(Pixel coordinate grounding data)
· · ·
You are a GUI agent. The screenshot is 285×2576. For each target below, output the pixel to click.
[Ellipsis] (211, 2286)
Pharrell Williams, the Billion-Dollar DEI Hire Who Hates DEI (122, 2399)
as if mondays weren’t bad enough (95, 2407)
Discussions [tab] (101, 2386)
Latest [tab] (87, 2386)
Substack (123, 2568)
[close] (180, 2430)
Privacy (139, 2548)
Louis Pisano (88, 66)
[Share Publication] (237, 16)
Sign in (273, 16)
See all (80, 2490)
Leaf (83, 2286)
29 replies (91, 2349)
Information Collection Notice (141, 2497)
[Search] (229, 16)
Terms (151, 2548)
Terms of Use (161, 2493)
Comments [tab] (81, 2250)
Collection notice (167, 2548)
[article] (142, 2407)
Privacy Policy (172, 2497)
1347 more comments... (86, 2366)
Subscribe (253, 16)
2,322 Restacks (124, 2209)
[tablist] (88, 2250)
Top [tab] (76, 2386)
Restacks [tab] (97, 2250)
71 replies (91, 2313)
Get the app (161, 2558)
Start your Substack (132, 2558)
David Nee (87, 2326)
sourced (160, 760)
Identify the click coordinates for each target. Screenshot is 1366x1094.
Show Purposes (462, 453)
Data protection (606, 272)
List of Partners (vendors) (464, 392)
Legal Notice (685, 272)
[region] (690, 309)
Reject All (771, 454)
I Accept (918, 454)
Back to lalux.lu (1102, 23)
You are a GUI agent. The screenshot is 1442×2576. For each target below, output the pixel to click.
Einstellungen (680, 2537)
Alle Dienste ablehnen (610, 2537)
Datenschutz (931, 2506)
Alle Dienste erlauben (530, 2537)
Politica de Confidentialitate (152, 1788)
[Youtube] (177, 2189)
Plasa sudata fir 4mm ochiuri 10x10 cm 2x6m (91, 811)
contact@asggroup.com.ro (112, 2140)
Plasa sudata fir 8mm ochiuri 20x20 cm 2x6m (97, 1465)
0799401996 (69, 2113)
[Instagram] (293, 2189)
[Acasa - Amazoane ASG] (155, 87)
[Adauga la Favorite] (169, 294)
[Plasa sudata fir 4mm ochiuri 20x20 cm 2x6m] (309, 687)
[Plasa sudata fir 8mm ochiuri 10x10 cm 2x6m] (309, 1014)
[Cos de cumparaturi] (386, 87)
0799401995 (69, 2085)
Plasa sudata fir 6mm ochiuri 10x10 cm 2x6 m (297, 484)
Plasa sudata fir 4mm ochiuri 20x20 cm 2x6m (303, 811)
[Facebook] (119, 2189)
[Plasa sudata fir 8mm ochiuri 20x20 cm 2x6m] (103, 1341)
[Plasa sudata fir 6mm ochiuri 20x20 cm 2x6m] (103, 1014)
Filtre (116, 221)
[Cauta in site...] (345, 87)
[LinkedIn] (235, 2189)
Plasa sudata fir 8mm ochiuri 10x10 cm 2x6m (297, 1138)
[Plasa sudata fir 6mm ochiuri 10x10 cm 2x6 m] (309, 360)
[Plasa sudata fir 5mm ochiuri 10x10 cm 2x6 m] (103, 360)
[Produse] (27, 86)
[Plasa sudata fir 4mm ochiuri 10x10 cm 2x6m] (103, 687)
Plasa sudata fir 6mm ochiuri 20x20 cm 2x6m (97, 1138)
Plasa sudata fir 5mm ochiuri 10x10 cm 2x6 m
· · ·
● Directions for this task:
Count, in the data above, the lines that hold "Alle". Return only that count.

● Response to this task:
2